Governor Dan Malloy has tried to take away homeschooling rights several times, both with now-failed legislation and through “public health” arguments following the shooting at Sandy Hook Elementary. So far he has been unsuccessful, and I hope he continues to be. Decreasing homeschooling rights would accelerate the mass exodus that is already happening.

But there is a Connecticut parenting law that makes no sense- that no child can be left alone in a parked car until the age of 12.

Whenever I see arbitrary ages assigned by the government, I always wonder what magic they think happens on that birthday. The day before their 12th birthday all children are bumbling idiots barely able to speak or walk upright, but once they wake up that magical morning they’re so mature that they’re ready to apply for social security?

The sad part about this law is not just that the state believes that children who are 10- or 11-years-old are incapable of working car doors or unable to scream and kick if someone tries to kidnap them, but that it makes us all report on other parents, “if you see something, say something.”

I had this problem yesterday.
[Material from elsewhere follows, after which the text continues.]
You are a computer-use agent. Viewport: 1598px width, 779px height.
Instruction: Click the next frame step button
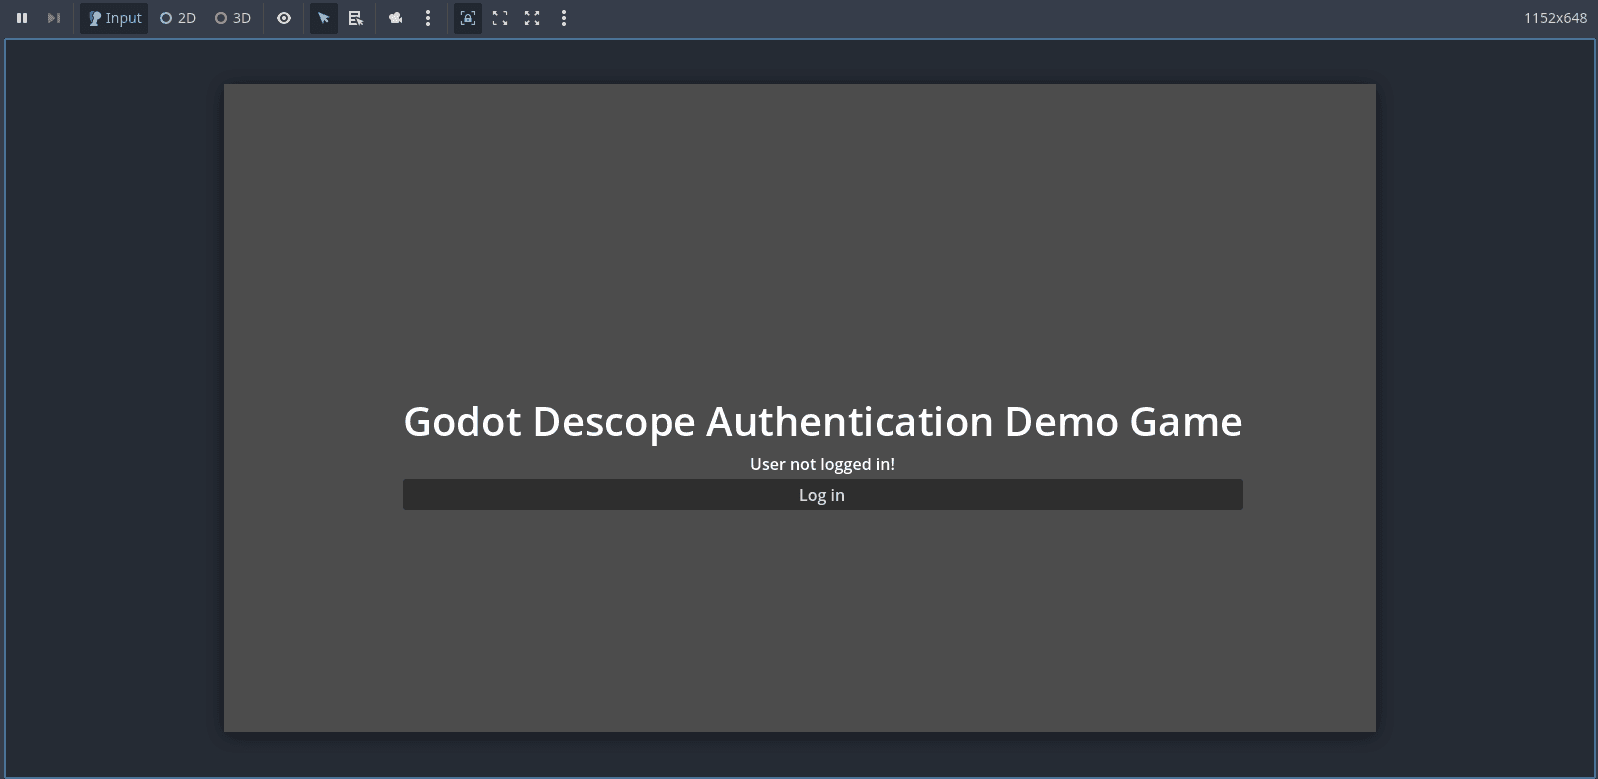point(54,18)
I was at the Target in Bethel, and as I walked back to my car I saw two boys inside an SUV, alone, windows down, playing with what seemed to be an IPad. They looked to be about 8 & 10. They were having a ball, laughing and messing with each other in a way that only brothers can. It made me smile. Then I freaked.
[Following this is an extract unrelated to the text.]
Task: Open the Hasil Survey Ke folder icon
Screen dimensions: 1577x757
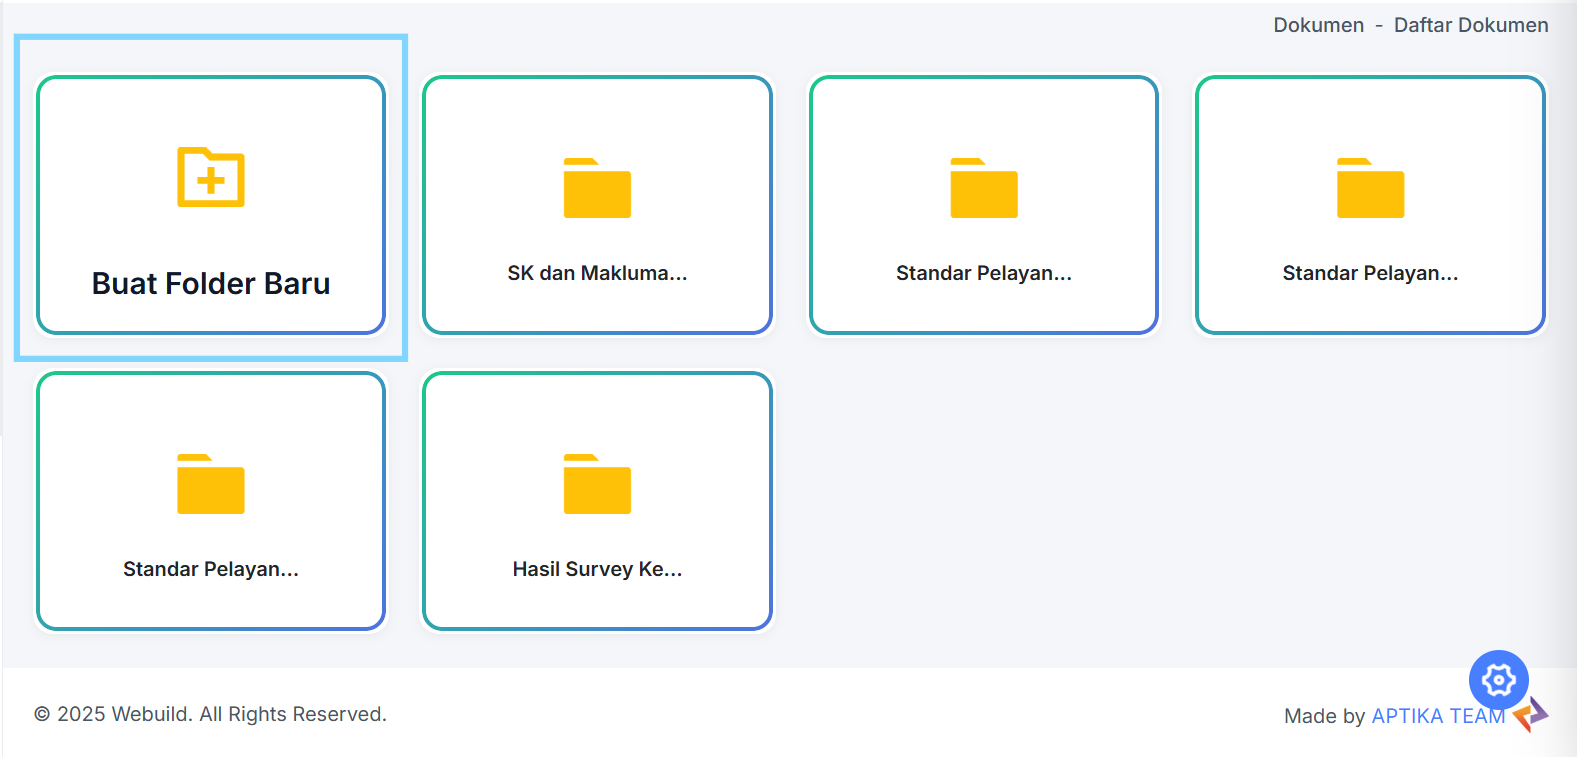Action: pos(597,484)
Not because they were in “danger,” but because someone might call the police on their mother.

That scared me. I didn’t want this woman, whomever she was, to get arrested for letting two very capable boys stay in the car. I didn’t want them to experience their mother getting handcuffed and taken away, possibly losing her to prison. It would destroy their family. And for what?

They weren’t infants. They weren’t toddlers. The day wasn’t hot, and the windows were completely down. They weren’t “forgotten.” They were young boys, having fun together in the car while their mother got an errand done. In my mind, there was no crime.

But I became terrified for this mother (I’m saying mother, though I didn’t actually see the adult and it could have been a dad or another family member). I debated going over and talking to the boys. I thought that maybe I could give them a note for her, saying something along the lines of “I just wanted to warn you that the law in CT is under 12 can’t be left alone in a car. I think it’s BS, but I don’t want your kids to lose their mom. Please be aware of it, so nobody has the excuse to call the police on you. I’m a ‘Free-Range parent’ and I don’t like this law, but I don’t want to see someone punished for it,” and including my name and phone number.

Instead, I did nothing, because I couldn’t think of how to approach the situation without sounding crazy. To this mom I would just be another person harassing her for the very safe choices she made for her sons. The end result would be the same: a stranger yelling at her and telling her not to do it again OR ELSE. But I do regret not saying anything, because this mom could very well not know the law, and not knowing is not a valid excuse in court for doing something.

It’s a sad day in America when people have to be warned of what the law is so they don’t break it, when no harm has been done and most likely never would have. And it’s even sadder that parents like me are terrified of strangers, because they have the power to take your children away if they call the police on you just for doing something they don’t agree with.

Nobody parents the same. But having to constantly look over your shoulder in public to make sure nobody is shaking their head at you with their phone out is no way to live. The police are not some neutral group who will assess the situation and say “you know what, your kid is 11, no problem, have a nice day.” They have to enforce the law as it’s written which means they are not neutral at all. Even if no charges end up being brought against the parent the children STILL have the trauma of seeing them taken away with force, cuffed and arrested. In some cases this small event could land them in a foster home for a few days. Nobody wants that for a child.

I want to live in a world where nobody delights in acting like the Stasi and calling the police on good parents who just don’t agree with other people’s risk-benefit comparisons.

If that mom ever reads this, I honestly did not judge you. I just really, really didn’t want you to get arrested for a choice I think you have every right to make.